[ale] Good windows firewall ?

Vincent Fox vf5 at plm.gatech.edu
Mon Jun 21 08:24:00 EDT 2004


> >It's called a Layered Defense.
> 
> I am familiar with the concept.  Point is, we're talking a home network 
> here, if I recall.  There are differences.  Still, there are other 
> solutions that create a 'layered defense' or 'rings of security' as I 
> noted in a previous email, which don't require a software firewall on 
> every client.

My home network has a software firewall on every machine.
I dunno, maybe I find your resistance strange. I find turning
on a basic software firewall in Linux, or enabling the XP one
to be easy and so worth the small amount of time it takes that
I don't even think about it.

> Certainly every client machine at GA Tech does not have a software 
> firewall installed?  Of those, how many are properly configured?

I dunno about EVERY client machine, not responsible for all of them.

Of the ones I admin in the PLM lab, every Solaris and Linux and Windows
box was recently patched AND had some sort of firewall enabled locally
on that box.  On the Solaris side it took me a few minutes to
run pkg-get to install ipfilter, configure a minimal ruleset, 
and reboot it.

*snip*

> Well, I've never had anyone drop a laptop on my network.  You don't 
> apply the same security solutions to a business network that you do to a 
> home network.  Again, you have to assess the risks.
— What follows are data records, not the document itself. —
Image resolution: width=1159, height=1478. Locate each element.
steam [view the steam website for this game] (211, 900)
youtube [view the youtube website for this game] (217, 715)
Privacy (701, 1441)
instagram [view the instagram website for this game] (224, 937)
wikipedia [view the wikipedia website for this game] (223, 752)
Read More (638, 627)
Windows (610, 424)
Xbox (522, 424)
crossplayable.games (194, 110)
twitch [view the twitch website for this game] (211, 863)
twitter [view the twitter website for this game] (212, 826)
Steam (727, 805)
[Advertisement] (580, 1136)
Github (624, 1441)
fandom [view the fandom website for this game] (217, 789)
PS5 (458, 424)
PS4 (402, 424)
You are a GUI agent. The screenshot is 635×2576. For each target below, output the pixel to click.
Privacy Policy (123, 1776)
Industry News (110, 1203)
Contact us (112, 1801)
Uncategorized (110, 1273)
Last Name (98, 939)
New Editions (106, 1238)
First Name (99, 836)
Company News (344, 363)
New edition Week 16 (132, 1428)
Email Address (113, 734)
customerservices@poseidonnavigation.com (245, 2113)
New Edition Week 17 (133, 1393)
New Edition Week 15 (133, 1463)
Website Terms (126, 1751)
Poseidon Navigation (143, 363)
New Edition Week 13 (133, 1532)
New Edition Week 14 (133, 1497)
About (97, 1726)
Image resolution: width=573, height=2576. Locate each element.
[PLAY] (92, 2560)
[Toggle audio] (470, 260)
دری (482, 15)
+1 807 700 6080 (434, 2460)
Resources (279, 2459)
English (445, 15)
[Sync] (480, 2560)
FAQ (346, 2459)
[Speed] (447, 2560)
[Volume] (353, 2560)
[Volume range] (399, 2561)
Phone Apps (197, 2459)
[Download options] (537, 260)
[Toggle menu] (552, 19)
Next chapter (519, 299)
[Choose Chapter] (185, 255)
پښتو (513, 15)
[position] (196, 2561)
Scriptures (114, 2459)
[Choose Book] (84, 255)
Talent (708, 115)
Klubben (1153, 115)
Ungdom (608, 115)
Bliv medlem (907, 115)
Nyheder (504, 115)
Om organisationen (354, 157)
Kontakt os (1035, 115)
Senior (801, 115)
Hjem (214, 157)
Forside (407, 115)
I have room-mates. The Korean guy has had several infections other
places and then brings his laptop home and boom problem. Your situation
may vary, but I think it not unlikely that at SOME point during a year
MOST home networks have a guest machine that may get connected
when they are not at home to supervise.

If you have no room-mates or spouse or children, or generally just do
not allow anyone other than yourself in your house, I guess you have
nothing to worry about so why not just run unpatched systems with no
firewall and no antivirus, etc. I know people running unpatched NT4 systems
behind a simple hardware NAT firewall and that works for them because
they rigidly ensure no other machines are ever on that network.

I think the beginning of this thread started with who could suggest
a good Windows firewall, so that's what I answered, eh what?